YOUR OBJECTIVE =>
Return every line of the records, exact and in full, until you have returned the line with "Task: Open the Toda la información tab", and include none of the pictures.
■ ■ ■
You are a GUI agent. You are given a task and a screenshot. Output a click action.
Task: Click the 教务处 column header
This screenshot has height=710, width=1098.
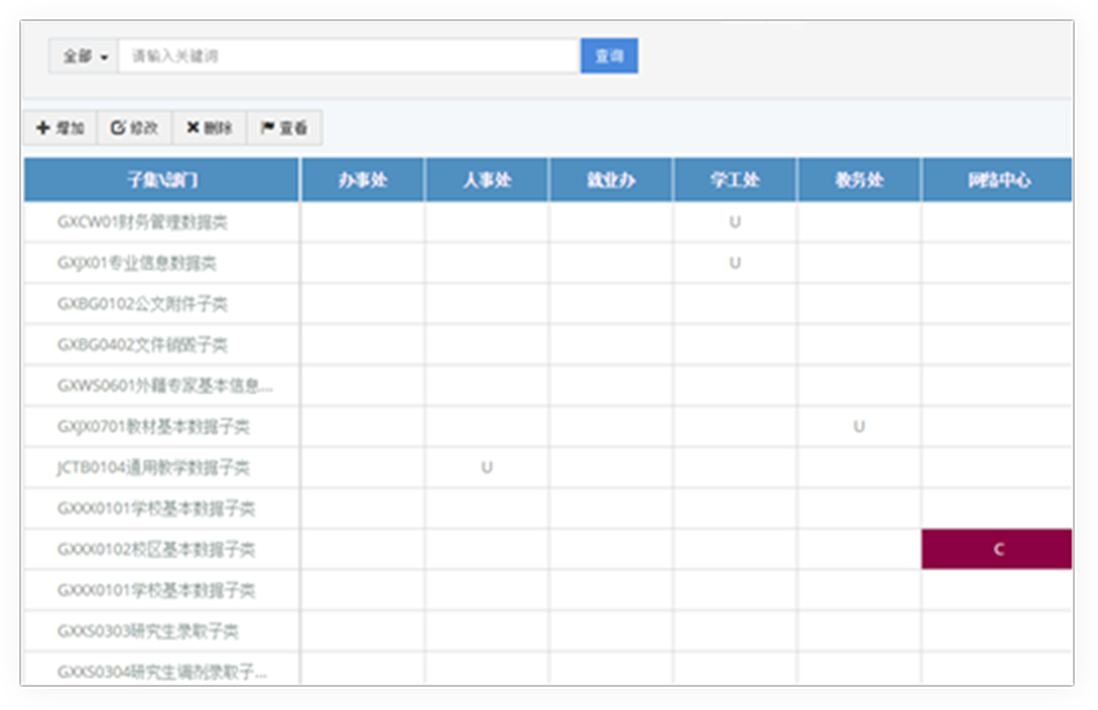859,181
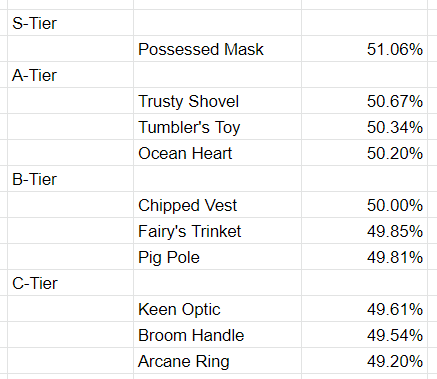437x379 pixels.
Task: Select the S-Tier cell
Action: [x=70, y=23]
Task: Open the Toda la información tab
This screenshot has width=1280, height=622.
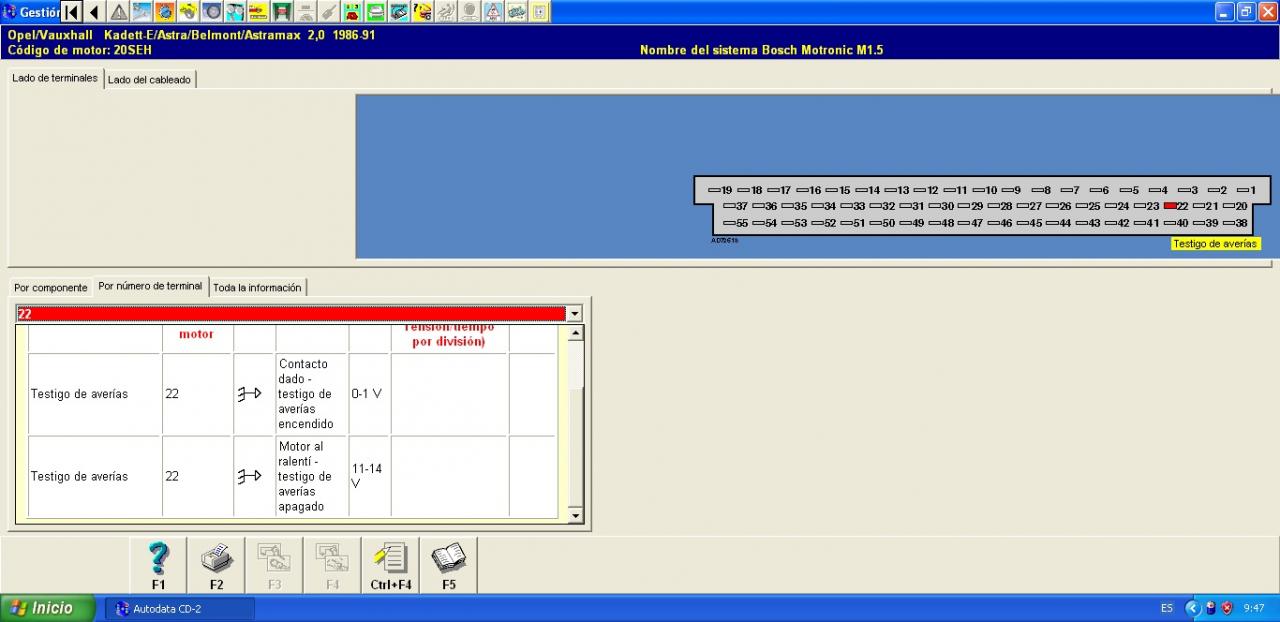Action: tap(257, 288)
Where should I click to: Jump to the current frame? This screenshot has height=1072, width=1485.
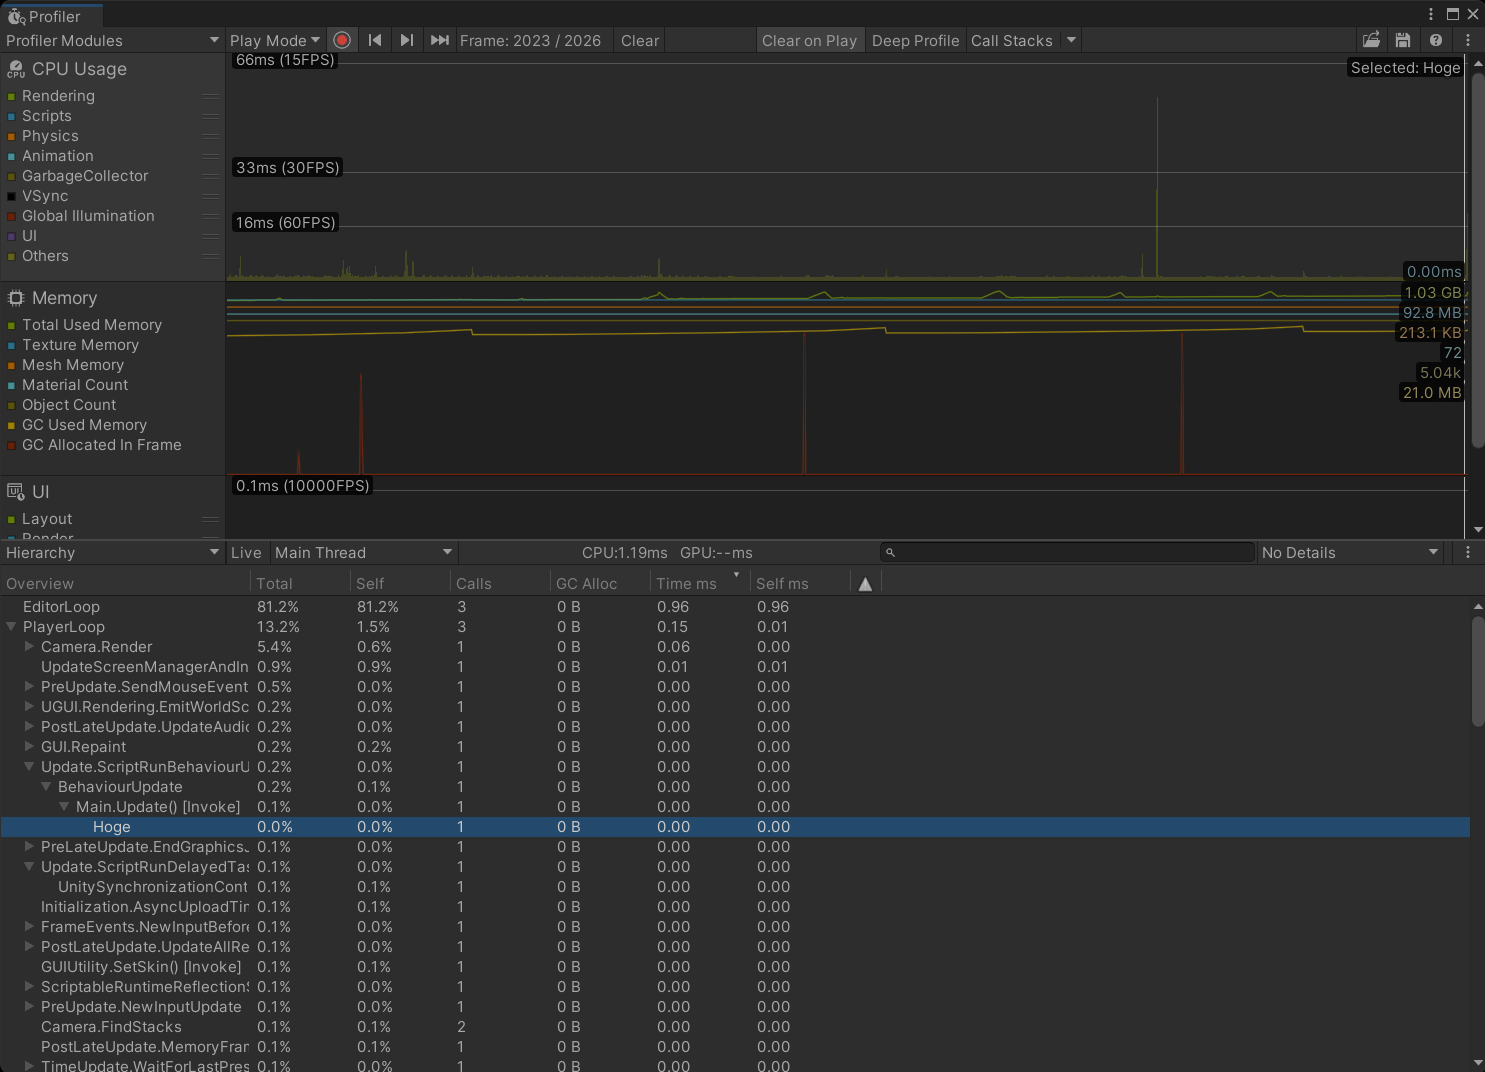tap(439, 40)
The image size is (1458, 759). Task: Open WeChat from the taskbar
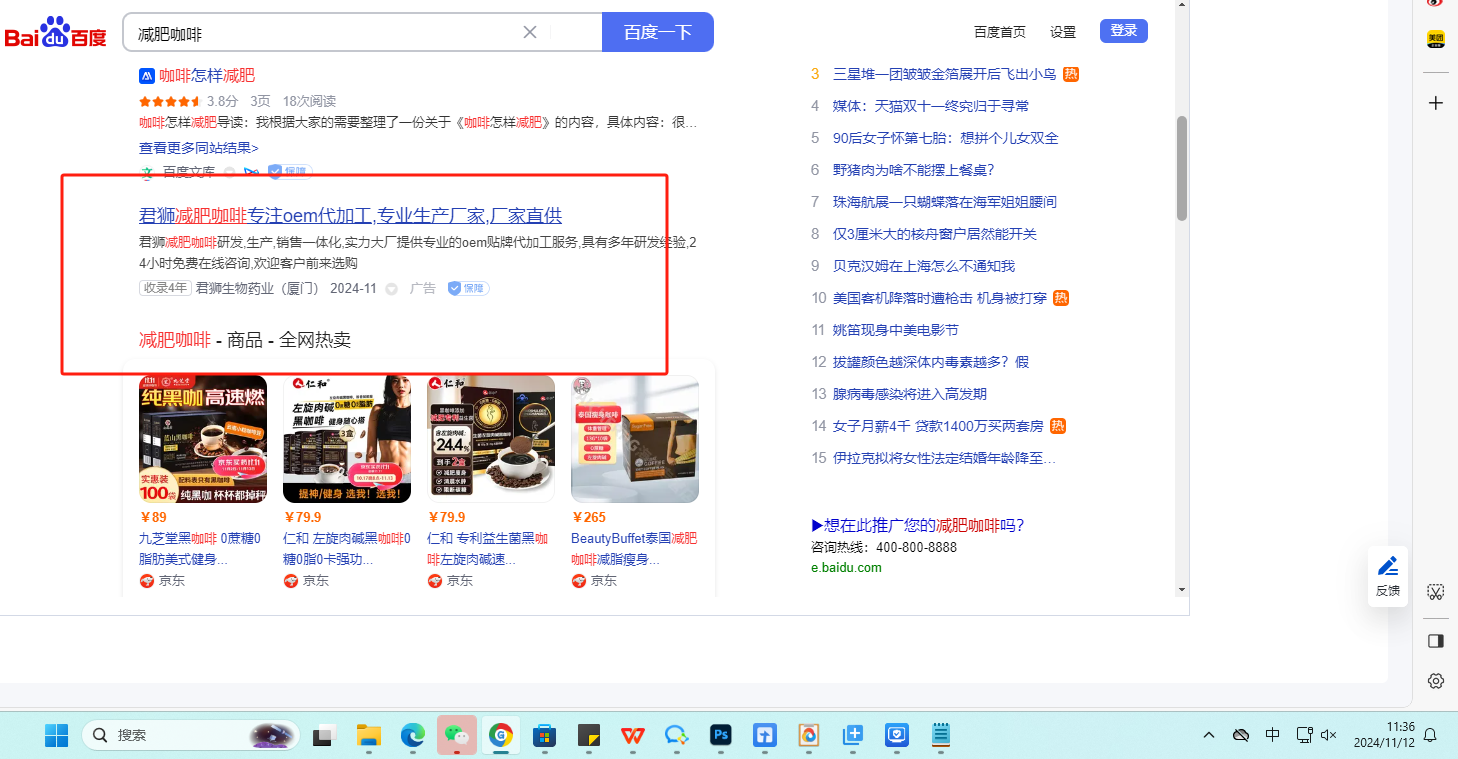(x=456, y=736)
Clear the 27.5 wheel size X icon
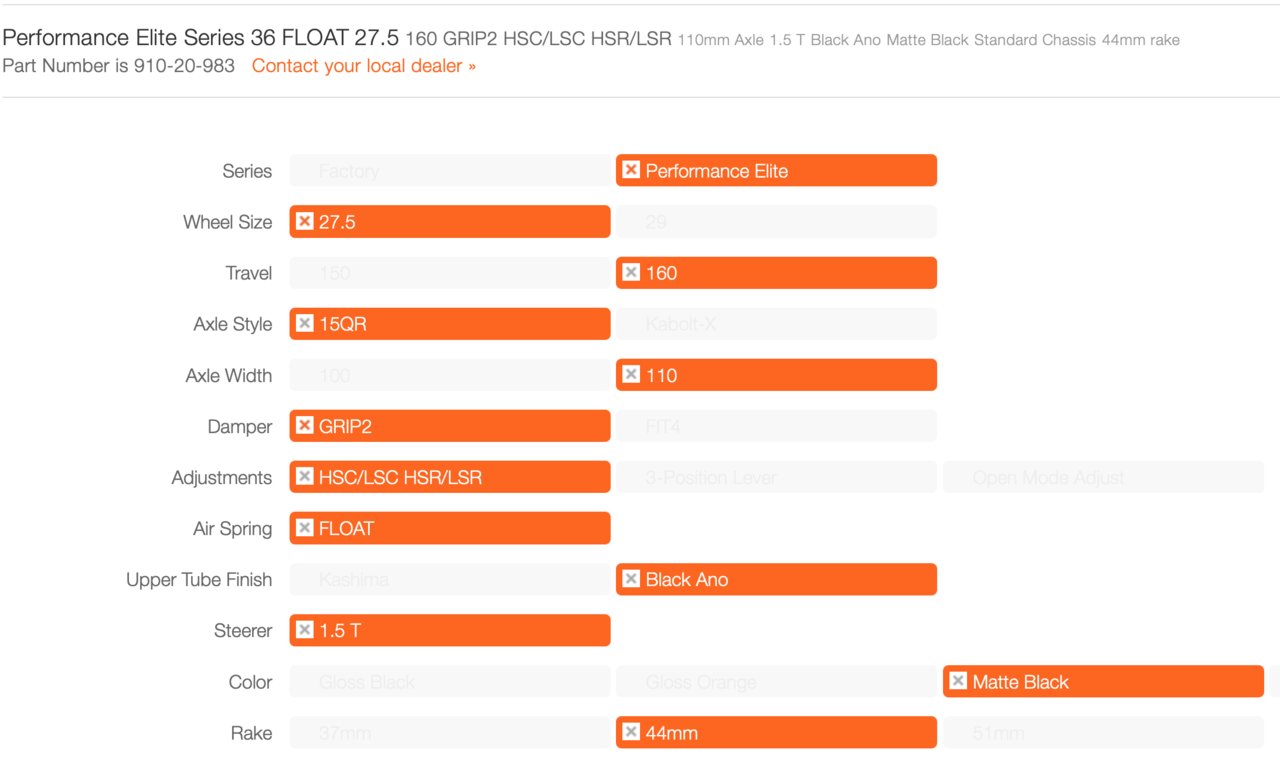Screen dimensions: 1280x783 (x=305, y=221)
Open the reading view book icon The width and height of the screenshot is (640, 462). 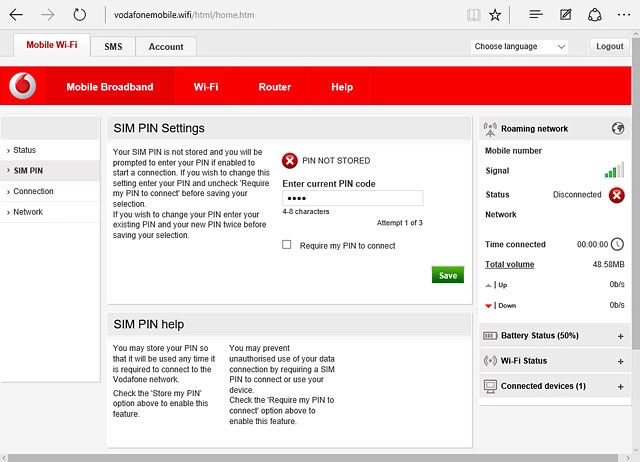[x=473, y=15]
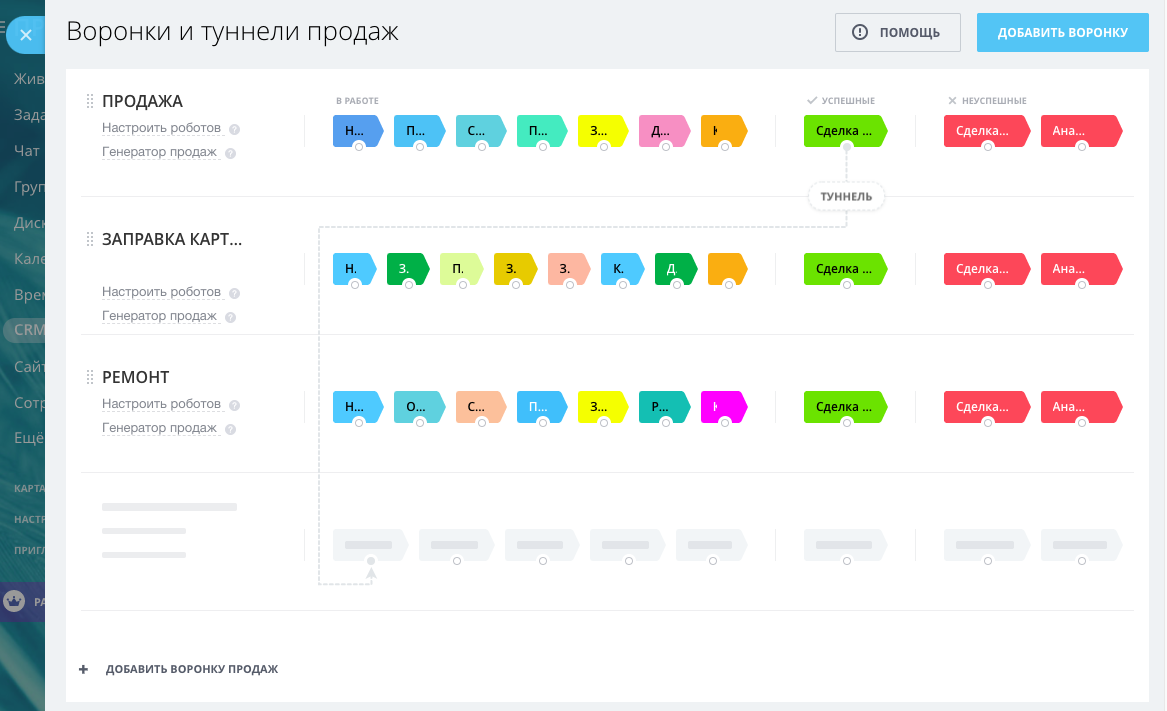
■ ■ ■
YOUR SOLUTION =>
You are a GUI agent. You are given a task and a screenshot. Output a click action.
Task: Click the 教务处 column header
This screenshot has height=710, width=1098.
859,181
437x379 pixels.
Task: Select the S-Tier cell
Action: [x=70, y=23]
Task: Open the Toda la información tab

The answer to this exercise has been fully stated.